__PAGE__
※
# Seasonal contracts (Driveways)



## Skispowder (Dec 21, 2016)

Hey all, this New Member having a blast reading all the the threads & all.
Looking for more insight on seasonal driveway plowing (& spreading) from the boyz & gals here.
I use to live in Mass, I did driveways for many years, moved and decided to put trucks out for municipal town...it was great ! 3:00 AM wake-up call for a 10 wheeler sanding - then, if needed switch to plows or just finish by 7:00Am & put feet up on sofa in shop (wood stove, TV & beers) and wait for employees to come into work (mostly demo)
Well, divorce ended that after a while, gave her the house, closed up shop & moved to N. Central Vermont. Well, different game on, $25 per pass vs $50-100 down south but, it snows a lot more here, so those prices don't fly. seasonal for driveways, I put out a rate of about $300 per season and people jumped on it for last 3 seasons, last year I plowed 5 times, this year probably 17, so I know there's no exact science to this thing we do, but I've heard of figures more like $350-500 for seasonal plow. (Spreading ? Well, I'll ask in another thread) I use to put out that 13 yard old Ford F9000 Sander at $85-90 an hour, for a North Shore MA town, but that was 20 years ago. The Question is: I'm now close to what I want for a client list, but going up from $300 to $500 Just won't fly. Do you think $350 would be justifiable ? Let me say, it's a fairly wearily town, but local people like me will work for ridiculous a low price in all aspects of work, from carpenter to lawyer. Did you guess the town yet ?
※
__Data for pointing at screenshots and documents__

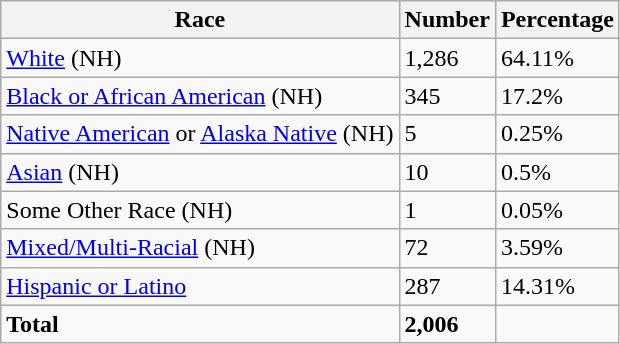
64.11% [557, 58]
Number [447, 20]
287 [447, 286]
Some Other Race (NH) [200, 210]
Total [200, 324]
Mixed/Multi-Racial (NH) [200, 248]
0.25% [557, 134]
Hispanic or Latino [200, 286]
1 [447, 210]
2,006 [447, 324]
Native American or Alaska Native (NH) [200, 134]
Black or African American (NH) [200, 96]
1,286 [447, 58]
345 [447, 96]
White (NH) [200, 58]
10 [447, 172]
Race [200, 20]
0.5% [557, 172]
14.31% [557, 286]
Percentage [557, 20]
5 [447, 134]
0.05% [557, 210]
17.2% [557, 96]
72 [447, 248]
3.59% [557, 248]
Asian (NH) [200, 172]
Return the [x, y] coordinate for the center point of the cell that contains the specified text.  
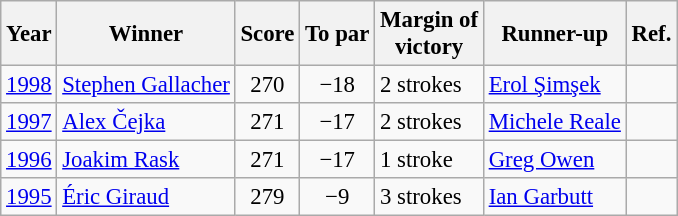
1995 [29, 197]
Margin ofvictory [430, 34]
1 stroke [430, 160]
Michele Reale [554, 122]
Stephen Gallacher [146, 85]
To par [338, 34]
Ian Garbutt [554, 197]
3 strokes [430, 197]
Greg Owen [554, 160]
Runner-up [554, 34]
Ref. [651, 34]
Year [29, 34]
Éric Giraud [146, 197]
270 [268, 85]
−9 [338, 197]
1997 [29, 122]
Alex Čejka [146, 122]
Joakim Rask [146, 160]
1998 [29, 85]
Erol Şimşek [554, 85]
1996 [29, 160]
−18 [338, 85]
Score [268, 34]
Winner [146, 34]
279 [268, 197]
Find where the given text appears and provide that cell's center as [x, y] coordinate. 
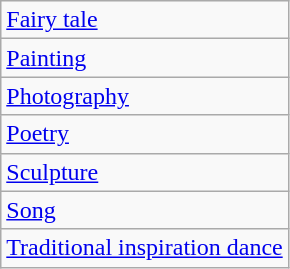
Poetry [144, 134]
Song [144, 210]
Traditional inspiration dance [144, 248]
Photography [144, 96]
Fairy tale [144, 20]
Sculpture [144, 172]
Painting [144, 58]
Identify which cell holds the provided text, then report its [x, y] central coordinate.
※
__DIRECTIONS__
[1] Restate word for word the plowing post from "# Seasonal contracts" to "boyz & gals here.".
[2] Sum up the plowing post in two sentences.
[3] Write what comes next in the plowing post, picking up after its final sentence.
The listing above was taken from a separate source.

__TASK RESULTS__
[1]
# Seasonal contracts (Driveways)



## Skispowder (Dec 21, 2016)

Hey all, this New Member having a blast reading all the the threads & all.
Looking for more insight on seasonal driveway plowing (& spreading) from the boyz & gals here.

[2] A new forum member who once plowed driveways and later ran trucks for a town in Massachusetts moved to north central Vermont after a divorce, where plowing brings $25 per pass instead of $50–100 but it snows far more. The writer has charged about $300 per season for driveways for three seasons and has heard of $350–500 rates, but thinks $500 won't fly locally and asks whether $350 would be justifiable.

[3]
----------



## ktfbgb (Jan 31, 2016)

I'm not from your part of the country but holy carp I could not make numbers that low work for me. You plowed 17 times already this season so you were paid $17.64 per push. Last years numbers would be easier to swallow at $60 per push. i know a lot of guys do high volume at low rates to make it work but it doesn't sound like that's your case. They have tractors with inverted blowers and all the drives are stacked together so they are doing 100 drives in 4-5 hours, per machine, at $15 a pop to make the low pricing work.​


----------



## Randall Ave (Oct 29, 2014)

You have to see what the numbers are in your area, what the traffic will bear per say.


----------



## BUFF (Dec 24, 2009)

Randall Ave said:


> You have to see what the numbers are in your area, what the traffic will bear per say.


A little research in annual snowfall for the past 10yrs wood ben good two no befour diving into a reight too...
I seem to recall over in Grandview's area $300~ for a seasonal was the going reight for a in town drive that's 2 cars wide and 2 cars deep.


----------



## Skispowder (Dec 21, 2016)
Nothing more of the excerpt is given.